Now that scenario has played out in real life, and we have an answer. Japan’s national carrier, Japanese Airlines (JAL) has been forced to lay on an extra service after a large group of sumo wrestlers – athletes known for their considerable body mass – were booked to fly with them.
The wrestlers were bound for the southern Japanese island of Amami Oshima, which has a celebrated and deeply-rooted history of sumo. Every village on the island has a sumo ring and sumo wrestling works its way into every aspect of life and culture, such as spring and harvest festivals. It is a tradition to take newborn baby boys to put their feet in the sumo ring to symbolise a hope the child will grow up strong.
Strong is certainly one way to put it. Averaging 120 kg (18.9 stone), which is about 50 kg more than the typical flyer, the wrestlers were booked on two different Boeing 737-800s from Tokyo and Osaka, to head to the sumo-loving island for a festival when airline staff began questioning whether the scheduled aircraft, a smaller model for domestic flights, could handle both the sporting heavyweights and sufficient fuel for the journey.
Among concerns about weight limits on the scheduled craft and how the regional Amami airport would cope with landing and handling a larger jet, the airline made the rare move of laying on an additional flight specially for these flyers at the last minute. 27 of the wrestlers took it, with 14 flying from Osaka to Tokyo to catch it. Further flights were also arranged to take the athletes home after the sumo extravaganza.
Surrounded by giants?
A group of high school student wrestlers from Gunma prefecture who attended the sumo festival and sat together on the return flight, spoke to TV Asahi and described the experience of being on a flight with so many sumo giants.

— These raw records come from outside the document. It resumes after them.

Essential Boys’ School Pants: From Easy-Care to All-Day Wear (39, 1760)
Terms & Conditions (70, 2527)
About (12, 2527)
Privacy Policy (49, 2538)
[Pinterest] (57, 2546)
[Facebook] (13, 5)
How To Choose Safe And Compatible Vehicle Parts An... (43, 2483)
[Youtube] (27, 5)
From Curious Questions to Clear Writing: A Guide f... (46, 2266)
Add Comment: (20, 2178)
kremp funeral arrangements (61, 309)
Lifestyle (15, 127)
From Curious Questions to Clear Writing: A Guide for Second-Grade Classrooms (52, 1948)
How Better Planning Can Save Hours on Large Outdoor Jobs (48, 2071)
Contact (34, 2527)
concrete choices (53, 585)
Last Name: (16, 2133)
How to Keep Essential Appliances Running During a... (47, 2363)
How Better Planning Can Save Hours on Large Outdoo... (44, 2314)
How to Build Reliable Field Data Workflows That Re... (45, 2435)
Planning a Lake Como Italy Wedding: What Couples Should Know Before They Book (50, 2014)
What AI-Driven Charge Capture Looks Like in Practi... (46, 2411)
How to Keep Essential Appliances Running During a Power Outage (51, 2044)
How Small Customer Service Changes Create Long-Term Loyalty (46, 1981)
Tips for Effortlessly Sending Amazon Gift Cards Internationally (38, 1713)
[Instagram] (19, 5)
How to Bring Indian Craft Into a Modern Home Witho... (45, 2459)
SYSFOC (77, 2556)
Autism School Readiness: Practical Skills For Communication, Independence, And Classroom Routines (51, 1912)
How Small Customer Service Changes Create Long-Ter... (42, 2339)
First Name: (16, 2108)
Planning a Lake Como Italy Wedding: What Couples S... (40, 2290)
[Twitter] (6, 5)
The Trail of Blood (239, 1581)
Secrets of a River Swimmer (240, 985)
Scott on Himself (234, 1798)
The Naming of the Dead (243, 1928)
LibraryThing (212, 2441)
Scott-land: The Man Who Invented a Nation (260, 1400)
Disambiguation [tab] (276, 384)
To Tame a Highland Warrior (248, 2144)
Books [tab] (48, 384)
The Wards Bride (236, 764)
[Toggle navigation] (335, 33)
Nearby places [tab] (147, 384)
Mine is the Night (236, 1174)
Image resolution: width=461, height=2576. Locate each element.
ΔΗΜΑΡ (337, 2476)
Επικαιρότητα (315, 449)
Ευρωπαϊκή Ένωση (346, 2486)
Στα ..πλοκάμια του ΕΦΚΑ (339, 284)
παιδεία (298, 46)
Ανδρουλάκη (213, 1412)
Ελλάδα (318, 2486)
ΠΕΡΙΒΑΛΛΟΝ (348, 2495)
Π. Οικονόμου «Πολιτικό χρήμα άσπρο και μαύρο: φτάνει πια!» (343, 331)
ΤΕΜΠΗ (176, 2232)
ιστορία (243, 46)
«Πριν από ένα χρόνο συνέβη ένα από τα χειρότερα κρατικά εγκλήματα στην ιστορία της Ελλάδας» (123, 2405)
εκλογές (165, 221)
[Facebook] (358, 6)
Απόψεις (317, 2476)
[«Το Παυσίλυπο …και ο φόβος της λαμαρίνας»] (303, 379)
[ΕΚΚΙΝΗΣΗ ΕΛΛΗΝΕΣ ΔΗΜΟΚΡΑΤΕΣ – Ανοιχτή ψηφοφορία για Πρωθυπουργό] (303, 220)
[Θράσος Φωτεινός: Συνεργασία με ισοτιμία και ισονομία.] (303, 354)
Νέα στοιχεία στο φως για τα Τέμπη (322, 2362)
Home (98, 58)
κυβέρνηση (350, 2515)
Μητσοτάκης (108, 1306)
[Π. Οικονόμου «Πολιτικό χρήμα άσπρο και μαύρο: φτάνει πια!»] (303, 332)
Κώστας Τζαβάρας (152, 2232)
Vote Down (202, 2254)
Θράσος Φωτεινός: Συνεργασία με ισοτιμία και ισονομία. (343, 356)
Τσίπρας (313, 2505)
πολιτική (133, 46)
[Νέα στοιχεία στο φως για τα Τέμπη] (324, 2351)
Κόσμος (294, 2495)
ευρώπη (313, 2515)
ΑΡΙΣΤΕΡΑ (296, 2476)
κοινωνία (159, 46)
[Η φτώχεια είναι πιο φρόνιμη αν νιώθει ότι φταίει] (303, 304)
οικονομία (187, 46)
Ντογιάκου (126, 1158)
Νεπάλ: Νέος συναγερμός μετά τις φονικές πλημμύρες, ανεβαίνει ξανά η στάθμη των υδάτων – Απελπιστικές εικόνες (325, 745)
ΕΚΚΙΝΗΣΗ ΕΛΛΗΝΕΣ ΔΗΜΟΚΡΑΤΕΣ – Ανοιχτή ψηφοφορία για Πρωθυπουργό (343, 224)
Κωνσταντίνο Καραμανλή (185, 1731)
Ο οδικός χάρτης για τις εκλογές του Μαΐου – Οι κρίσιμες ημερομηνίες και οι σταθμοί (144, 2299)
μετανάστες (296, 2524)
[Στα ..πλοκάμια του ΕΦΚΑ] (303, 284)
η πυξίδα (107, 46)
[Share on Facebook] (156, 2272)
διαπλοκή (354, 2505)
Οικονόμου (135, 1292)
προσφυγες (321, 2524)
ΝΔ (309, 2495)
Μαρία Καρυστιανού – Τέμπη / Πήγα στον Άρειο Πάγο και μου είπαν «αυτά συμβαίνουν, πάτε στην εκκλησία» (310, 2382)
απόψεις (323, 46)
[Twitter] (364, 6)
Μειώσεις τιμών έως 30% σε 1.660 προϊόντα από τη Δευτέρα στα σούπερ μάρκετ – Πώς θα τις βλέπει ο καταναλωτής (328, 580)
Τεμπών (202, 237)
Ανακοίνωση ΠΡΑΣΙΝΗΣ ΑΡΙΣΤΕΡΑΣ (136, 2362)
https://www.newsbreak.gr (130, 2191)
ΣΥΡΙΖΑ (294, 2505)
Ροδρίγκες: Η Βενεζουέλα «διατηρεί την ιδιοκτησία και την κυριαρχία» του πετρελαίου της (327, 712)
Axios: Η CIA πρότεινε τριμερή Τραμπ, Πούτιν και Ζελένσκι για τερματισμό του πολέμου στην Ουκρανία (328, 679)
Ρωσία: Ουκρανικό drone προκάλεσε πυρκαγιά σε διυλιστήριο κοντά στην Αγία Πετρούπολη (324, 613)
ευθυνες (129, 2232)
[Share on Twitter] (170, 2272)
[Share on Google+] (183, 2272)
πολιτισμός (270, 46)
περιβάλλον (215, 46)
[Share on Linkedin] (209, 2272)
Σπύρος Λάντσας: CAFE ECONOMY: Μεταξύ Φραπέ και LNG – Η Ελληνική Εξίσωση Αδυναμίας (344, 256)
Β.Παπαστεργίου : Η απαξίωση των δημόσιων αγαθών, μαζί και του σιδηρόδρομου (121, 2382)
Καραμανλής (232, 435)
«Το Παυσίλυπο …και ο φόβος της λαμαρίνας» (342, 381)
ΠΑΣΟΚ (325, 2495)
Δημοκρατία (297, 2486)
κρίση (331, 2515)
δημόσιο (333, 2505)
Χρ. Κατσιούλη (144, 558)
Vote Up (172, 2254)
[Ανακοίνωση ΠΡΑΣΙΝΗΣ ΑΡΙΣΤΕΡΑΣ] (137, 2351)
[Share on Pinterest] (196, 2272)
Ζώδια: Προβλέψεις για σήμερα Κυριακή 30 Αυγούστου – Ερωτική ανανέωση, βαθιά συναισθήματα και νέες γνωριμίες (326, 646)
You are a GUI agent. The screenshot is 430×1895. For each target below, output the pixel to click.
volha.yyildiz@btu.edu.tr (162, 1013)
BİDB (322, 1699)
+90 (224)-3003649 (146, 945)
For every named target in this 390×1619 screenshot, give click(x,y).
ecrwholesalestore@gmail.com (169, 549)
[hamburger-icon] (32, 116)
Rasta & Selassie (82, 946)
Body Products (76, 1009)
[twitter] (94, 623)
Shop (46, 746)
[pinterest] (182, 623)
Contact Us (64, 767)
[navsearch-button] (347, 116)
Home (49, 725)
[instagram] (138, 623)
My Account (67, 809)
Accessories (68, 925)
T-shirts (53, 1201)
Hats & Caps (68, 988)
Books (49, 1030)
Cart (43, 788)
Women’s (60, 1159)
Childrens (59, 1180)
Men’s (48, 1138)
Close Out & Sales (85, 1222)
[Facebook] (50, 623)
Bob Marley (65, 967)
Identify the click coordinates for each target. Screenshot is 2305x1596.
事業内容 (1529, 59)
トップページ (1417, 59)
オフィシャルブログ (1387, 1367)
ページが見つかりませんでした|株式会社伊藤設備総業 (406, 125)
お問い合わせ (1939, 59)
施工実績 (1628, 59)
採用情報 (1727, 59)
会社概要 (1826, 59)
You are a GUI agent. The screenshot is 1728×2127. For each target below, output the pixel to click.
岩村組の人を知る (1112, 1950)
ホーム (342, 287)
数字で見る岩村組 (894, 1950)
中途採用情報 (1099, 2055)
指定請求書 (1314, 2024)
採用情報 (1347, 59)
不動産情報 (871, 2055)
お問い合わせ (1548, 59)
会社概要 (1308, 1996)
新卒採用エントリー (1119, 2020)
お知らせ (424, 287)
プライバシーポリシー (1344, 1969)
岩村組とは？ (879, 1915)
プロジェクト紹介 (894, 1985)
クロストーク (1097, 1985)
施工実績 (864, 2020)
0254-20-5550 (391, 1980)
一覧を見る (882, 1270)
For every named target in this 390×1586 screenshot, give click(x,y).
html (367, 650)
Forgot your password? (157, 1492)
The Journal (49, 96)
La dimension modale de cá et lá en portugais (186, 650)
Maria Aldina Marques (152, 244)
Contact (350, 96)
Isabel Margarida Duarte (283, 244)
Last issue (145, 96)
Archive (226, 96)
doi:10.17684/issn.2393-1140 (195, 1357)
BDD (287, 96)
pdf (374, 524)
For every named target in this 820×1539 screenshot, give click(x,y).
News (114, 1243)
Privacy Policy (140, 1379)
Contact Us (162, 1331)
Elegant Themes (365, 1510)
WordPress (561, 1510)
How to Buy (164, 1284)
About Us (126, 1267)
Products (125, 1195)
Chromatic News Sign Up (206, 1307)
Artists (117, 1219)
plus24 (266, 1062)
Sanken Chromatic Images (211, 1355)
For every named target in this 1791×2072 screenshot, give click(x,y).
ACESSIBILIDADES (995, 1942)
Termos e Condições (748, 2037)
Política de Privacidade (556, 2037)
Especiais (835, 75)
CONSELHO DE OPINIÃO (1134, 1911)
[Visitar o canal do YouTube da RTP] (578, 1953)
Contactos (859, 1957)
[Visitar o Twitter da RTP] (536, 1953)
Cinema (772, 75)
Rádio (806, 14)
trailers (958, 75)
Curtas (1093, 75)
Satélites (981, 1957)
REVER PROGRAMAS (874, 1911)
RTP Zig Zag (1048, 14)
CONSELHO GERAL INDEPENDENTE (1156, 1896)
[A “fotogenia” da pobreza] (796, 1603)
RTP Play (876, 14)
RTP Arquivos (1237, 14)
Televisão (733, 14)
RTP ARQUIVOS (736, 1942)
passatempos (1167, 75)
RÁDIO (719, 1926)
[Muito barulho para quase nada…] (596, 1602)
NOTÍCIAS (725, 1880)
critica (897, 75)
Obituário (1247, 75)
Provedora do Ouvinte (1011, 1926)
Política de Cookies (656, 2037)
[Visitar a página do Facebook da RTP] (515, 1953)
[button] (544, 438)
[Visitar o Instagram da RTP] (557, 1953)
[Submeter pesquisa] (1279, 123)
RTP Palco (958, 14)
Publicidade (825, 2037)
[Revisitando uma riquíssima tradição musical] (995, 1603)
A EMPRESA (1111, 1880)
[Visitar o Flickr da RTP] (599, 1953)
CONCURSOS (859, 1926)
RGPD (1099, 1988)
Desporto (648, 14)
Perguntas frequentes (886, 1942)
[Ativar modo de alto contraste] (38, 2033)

I think the middle seat was the toughest.said one sumo wrestler
Sumo, which literally translates to “striking one another”, is a form of competitive full-contact modern martial art, where a rikishi (wrestler) tries to force his opponent out of a circular ring (dohyō) or into making ground contact with a bodypart other than the soles of his feet. It is considered the national sport of Japan.
While there are no rules to dictate weight, the image of a huge sumo wrestler is synonymous with Japan and the sport. Sumo wrestlers are, contrary to their image, extremely strong and agile, and the life of the full-time athlete is a disciplined one as part of a communal stable. They do though have a shorter life expectancy than the average Japanese man.